Qué extraño es esto del amor, del dinero y de la edad. Siempre lo he creído y lo he vivido. No hay nada que cambie tanto a una persona como estas tres cosas. El amor te atrapa sin previo aviso y luego te suaviza un poco, te hace vivir en una burbuja de felicidad que no da tregua a la amargura ni a la tristeza. Al menos por cuanto dure.
El dinero te vuelve arrogante en diferentes medidas. A algunos les choca más y a otros menos. Pero te cambia dándote una felicidad momentánea o permanente. Es válido.
Y finalmente la edad. Si, la edad también nos cambia. Nos hace más sabios. Algunos maduran más que otros y algunos asumimos el proceso de crecimiento con cuidado y poco a poco vamos aceptando que tal vez ya no memorizamos las cosas tan fáciles como antes o que antes hacíamos miles de cosas sin cansarnos y sin pensarlo dos veces. El impulso y la espontaneidad han dado paso al análisis y a la toma de decisiones que no solo nos considera a nosotros mismos sino también a los que forman parte de nuestras vidas. A cierta edad nos vemos rodeados o de hijos o de parejas y entonces cualquier decisión debe incluirlos también. Es parte de la madurez y del cambio que éste implica.
Sin embargo, y a pesar del amor, del dinero y de la edad hay cosas que se mantienen todavía, se transforman pero en esencia siguen siendo las mismas. La sonrisa por ejemplo. Hemos escuchado tantas veces decir que mantenemos la misma sonrisa, el mismo espíritu emprendedor, que seguimos siendo tercos, somos perseverantes o que debemos cambiar si vamos madurando porque ese comportamiento ya no es de nuestra edad. Hemos escuchado tanto sobre lo que no hemos cambiado o que debemos cambiar.
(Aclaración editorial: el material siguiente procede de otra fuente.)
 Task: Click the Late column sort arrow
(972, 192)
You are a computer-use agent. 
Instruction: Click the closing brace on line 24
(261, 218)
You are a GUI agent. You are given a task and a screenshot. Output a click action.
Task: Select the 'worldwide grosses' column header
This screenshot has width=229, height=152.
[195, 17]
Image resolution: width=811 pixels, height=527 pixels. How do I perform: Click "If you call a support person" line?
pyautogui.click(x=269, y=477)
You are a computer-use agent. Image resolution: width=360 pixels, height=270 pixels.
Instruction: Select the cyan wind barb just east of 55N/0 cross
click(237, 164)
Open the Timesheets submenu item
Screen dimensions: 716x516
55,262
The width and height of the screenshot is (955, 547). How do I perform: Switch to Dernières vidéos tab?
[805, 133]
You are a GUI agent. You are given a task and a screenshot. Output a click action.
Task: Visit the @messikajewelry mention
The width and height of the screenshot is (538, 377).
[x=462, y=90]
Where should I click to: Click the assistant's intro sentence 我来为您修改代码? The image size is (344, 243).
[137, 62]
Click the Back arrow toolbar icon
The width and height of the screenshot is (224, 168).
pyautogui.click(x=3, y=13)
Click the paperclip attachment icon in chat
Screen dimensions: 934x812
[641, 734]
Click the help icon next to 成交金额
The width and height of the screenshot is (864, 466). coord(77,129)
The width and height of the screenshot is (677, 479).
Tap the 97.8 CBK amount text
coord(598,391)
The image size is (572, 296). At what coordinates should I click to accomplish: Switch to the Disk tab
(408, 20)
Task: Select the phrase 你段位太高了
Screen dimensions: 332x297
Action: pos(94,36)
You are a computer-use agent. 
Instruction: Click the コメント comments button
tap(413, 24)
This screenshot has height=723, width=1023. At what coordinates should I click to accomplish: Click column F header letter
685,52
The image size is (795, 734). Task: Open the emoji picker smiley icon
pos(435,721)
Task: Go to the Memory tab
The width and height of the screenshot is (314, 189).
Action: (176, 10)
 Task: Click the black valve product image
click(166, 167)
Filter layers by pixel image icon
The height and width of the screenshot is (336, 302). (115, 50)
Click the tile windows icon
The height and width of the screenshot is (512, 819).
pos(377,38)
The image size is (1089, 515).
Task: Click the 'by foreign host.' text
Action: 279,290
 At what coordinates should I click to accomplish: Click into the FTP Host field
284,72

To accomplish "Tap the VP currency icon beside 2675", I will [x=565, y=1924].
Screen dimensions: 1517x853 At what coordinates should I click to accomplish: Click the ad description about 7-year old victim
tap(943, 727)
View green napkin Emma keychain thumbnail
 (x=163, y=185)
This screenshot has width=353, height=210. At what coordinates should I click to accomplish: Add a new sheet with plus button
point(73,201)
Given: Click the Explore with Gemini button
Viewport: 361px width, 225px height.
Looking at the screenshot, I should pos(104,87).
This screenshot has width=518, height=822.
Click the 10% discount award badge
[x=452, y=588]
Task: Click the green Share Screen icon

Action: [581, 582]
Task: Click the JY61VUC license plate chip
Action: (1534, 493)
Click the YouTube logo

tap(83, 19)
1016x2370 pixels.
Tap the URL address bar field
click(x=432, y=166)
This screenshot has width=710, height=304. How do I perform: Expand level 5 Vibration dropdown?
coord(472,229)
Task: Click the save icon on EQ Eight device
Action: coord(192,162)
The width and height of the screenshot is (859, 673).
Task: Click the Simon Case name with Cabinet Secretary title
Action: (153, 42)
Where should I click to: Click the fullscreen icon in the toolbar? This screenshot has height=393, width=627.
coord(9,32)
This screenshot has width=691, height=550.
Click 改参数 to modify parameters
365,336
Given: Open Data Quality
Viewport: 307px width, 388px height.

Estoy reflexionando un poco ahora que este año cumplo 40. He cambiado mucho y no he cambiado nada. Y soy feliz con mis cambios y mis cosas de siempre. Me he enamorado miles de veces porque creo que es el estado más bonito: el de enamorarse y re-enamorarse y si es de la misma persona pues mucho mejor. Y si, amo también, pero eso es más profundo y complicado, y ha confirmado lo que he pensado por casi toda mi vida. Me he suavizado, lo que antes no me gustaba en absoluto (algunas cosas claro, y no todas) empiezo a tolerarlas y a verles el lado bueno. Ahora, por ejemplo, me empiezan a gustar las flores y empiezo a gustar de la compañía de algunos niños. (Esto todavía es materia de un análisis más profundo) Y se lo debo claro al amor y a la edad en este caso.
Mi amiga Tony me dio la bienvenida al club de los 40, cuando todavía falta un poco para mi cumpleaños y debo confesar que corriendo fui al espejo para comprobar que sigo mirando a la chiquilla de siempre con las mismas ilusiones y con la misma sonrisa, la misma sensibilidad y llorona ante las injusticias. Con algunos signos de la madurez claro pero con la mirada esperanzadora de siempre. El reflejo me hizo pensar en todo y como si fuera una película que ves antes de morir vi mi vida en fragmentos y recordé mi fiesta de 15 años, el baile con mi abuelo y mi adorado tío, ambos ahora en la quinta dimensión. El espejo me dio tres imagenes en close-up: mi rostro, mis actitudes y mis sueños. Sigo siendo la misma y soy diferente también. Y me gusto mucho, aunque a veces tenga que renegar con el cabello que tiene vida propia y no se queda de la forma que lo peino, o con esos estúpidos granitos que no sé por qué a mi edad todavía brotan a veces en mi rostro.
Me sigo gustando a mis prontos 40 años y puedo decir que soy una persona feliz y que mi felicidad no depende de nadie, afortunadamente.